** SUPPLIED RECORDS follows **

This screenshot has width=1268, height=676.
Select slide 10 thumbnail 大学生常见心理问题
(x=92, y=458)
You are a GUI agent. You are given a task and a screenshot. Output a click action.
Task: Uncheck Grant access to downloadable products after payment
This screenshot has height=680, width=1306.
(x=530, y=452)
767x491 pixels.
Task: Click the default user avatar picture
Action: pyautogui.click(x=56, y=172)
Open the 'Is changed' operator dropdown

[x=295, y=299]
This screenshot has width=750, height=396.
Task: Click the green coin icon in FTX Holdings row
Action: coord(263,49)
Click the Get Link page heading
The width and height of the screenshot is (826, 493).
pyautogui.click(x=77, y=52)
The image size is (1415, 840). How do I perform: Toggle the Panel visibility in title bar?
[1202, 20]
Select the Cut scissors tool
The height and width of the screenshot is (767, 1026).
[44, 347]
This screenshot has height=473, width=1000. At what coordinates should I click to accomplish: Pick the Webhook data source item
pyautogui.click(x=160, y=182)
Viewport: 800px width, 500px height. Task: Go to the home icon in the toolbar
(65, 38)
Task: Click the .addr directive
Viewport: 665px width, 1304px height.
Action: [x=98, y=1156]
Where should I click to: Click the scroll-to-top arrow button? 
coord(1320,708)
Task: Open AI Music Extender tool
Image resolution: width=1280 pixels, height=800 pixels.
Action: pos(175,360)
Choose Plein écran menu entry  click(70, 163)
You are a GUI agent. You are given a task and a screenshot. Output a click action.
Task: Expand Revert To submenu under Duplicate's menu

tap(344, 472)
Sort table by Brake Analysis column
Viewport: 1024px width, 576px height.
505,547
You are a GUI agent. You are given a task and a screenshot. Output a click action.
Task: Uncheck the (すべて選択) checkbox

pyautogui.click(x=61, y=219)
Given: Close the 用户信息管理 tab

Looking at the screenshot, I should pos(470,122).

** End of SUPPLIED RECORDS **

§ **TASK TO COMPLETE**
Output nothing but the lines from the one containing "Viewport: 665px width, 1304px height." through the last line of the data, exactly as they stand.

§ **ANSWER SPACE**
Viewport: 665px width, 1304px height.
Action: [x=98, y=1156]
Where should I click to: Click the scroll-to-top arrow button? 
coord(1320,708)
Task: Open AI Music Extender tool
Image resolution: width=1280 pixels, height=800 pixels.
Action: pos(175,360)
Choose Plein écran menu entry  click(70, 163)
You are a GUI agent. You are given a task and a screenshot. Output a click action.
Task: Expand Revert To submenu under Duplicate's menu

tap(344, 472)
Sort table by Brake Analysis column
Viewport: 1024px width, 576px height.
505,547
You are a GUI agent. You are given a task and a screenshot. Output a click action.
Task: Uncheck the (すべて選択) checkbox

pyautogui.click(x=61, y=219)
Given: Close the 用户信息管理 tab

Looking at the screenshot, I should pos(470,122).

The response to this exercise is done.